Transcript:
Talk to the wall.
What does that mean? Sometimes when you’re doing a speech, before you’re even writing the speech, when you’re just at the very beginning and you’re outlining the idea, sometimes a real rational approach, a really well-thought out approach, works really well. A top-down thing. What do I want to say? What’s the moral of the story? Then you fill in the spaces later.
Sometimes, it doesn’t work that way, and sometimes you’ve just got to fill in the spaces first and let the shape come later.
That’s why I say, talk to the wall, because sometimes the best speeches come when you talk to an inanimate object. Talk to the wall or talk to the couch, or talk to the cat, or talk to a plant, or whatever.

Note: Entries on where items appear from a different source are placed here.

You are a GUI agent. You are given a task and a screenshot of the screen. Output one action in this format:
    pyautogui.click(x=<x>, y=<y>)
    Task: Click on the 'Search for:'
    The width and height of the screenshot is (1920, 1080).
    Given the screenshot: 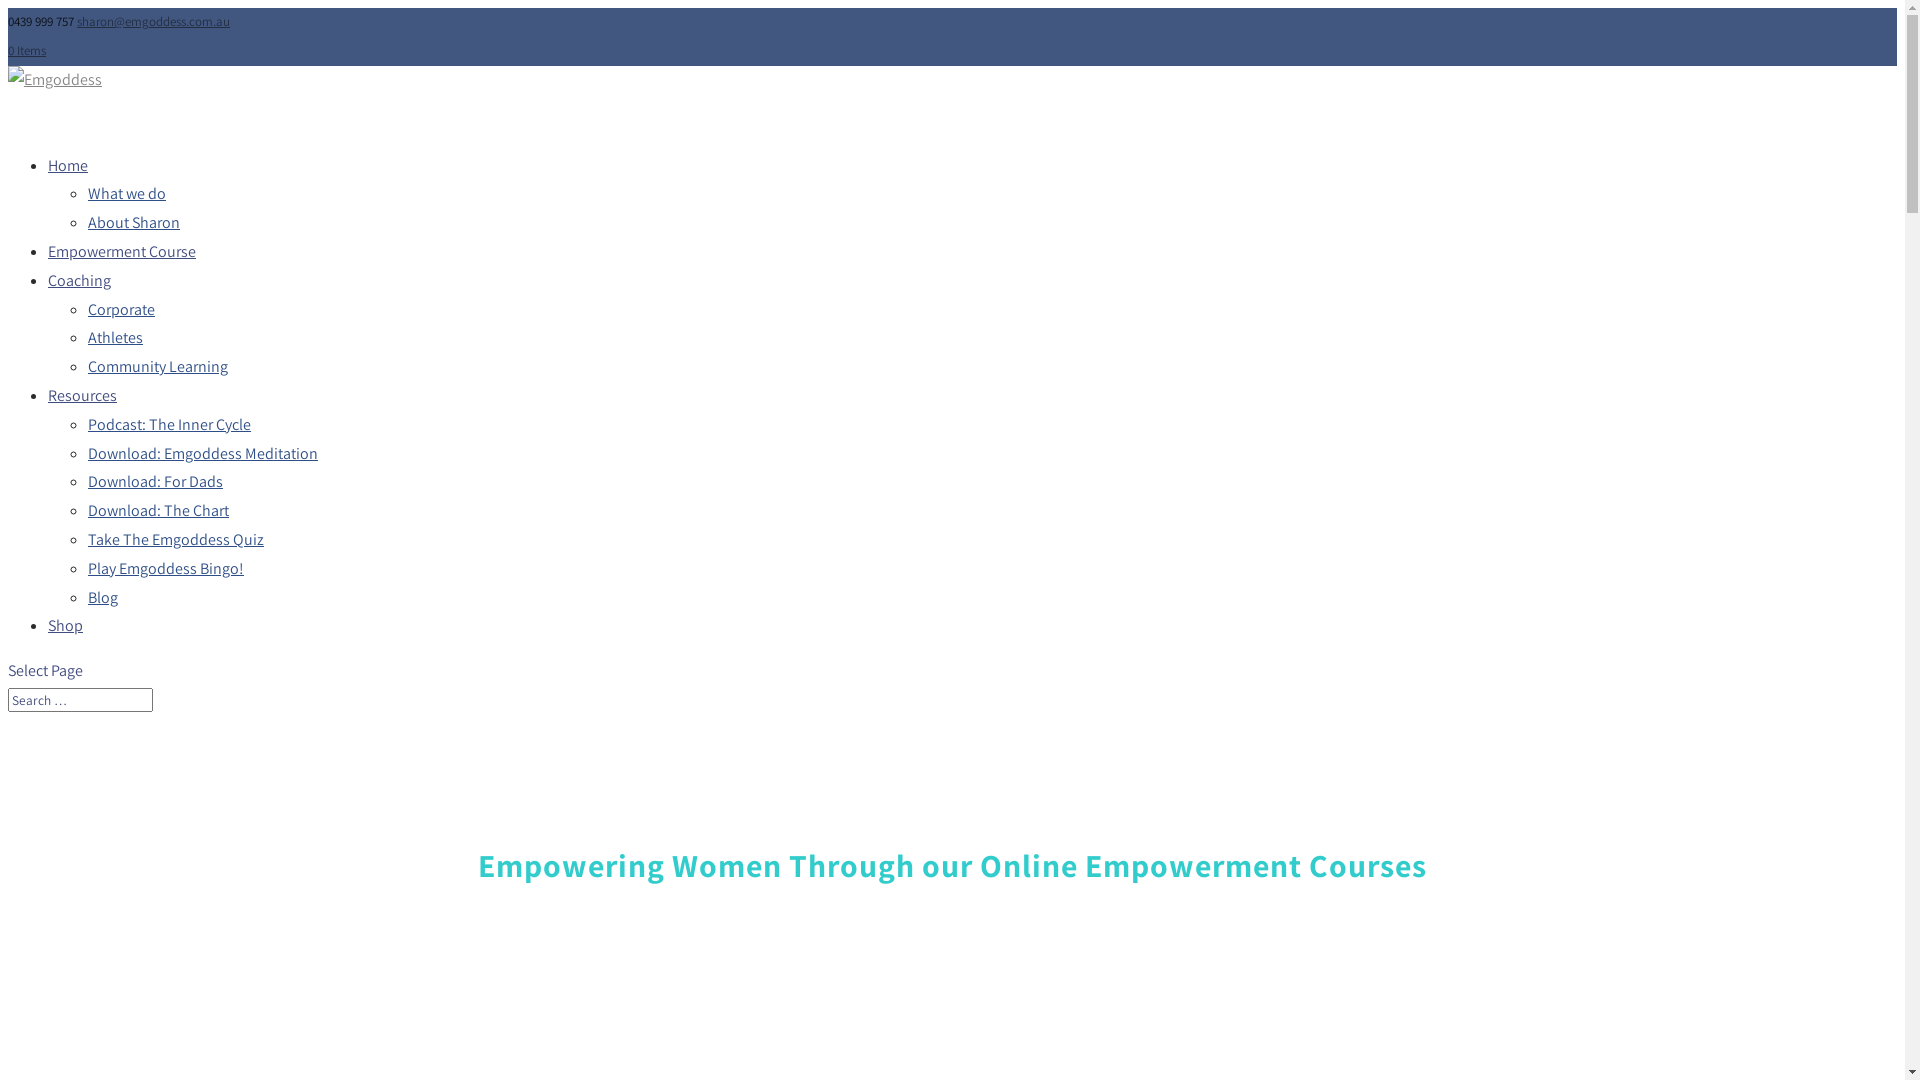 What is the action you would take?
    pyautogui.click(x=80, y=698)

For a couple of days, just tell a story and talk to whatever that object is. Somewhere along the way, the story will start to take shape.
When you first start out, it might feel awful and you might think this story is so uninteresting and it has no point at all.
I’m sorry, but you’re just going to have to go through that for a couple of hours, feeling like that, before finally, something starts to take shape.
At the end, you’re going to end up with a speech that’s probably better than any one that you would have rationally thought about beforehand. It requires more creativity and patience at the beginning, but sometimes the results … You’ll get results that a rational approach won’t get you.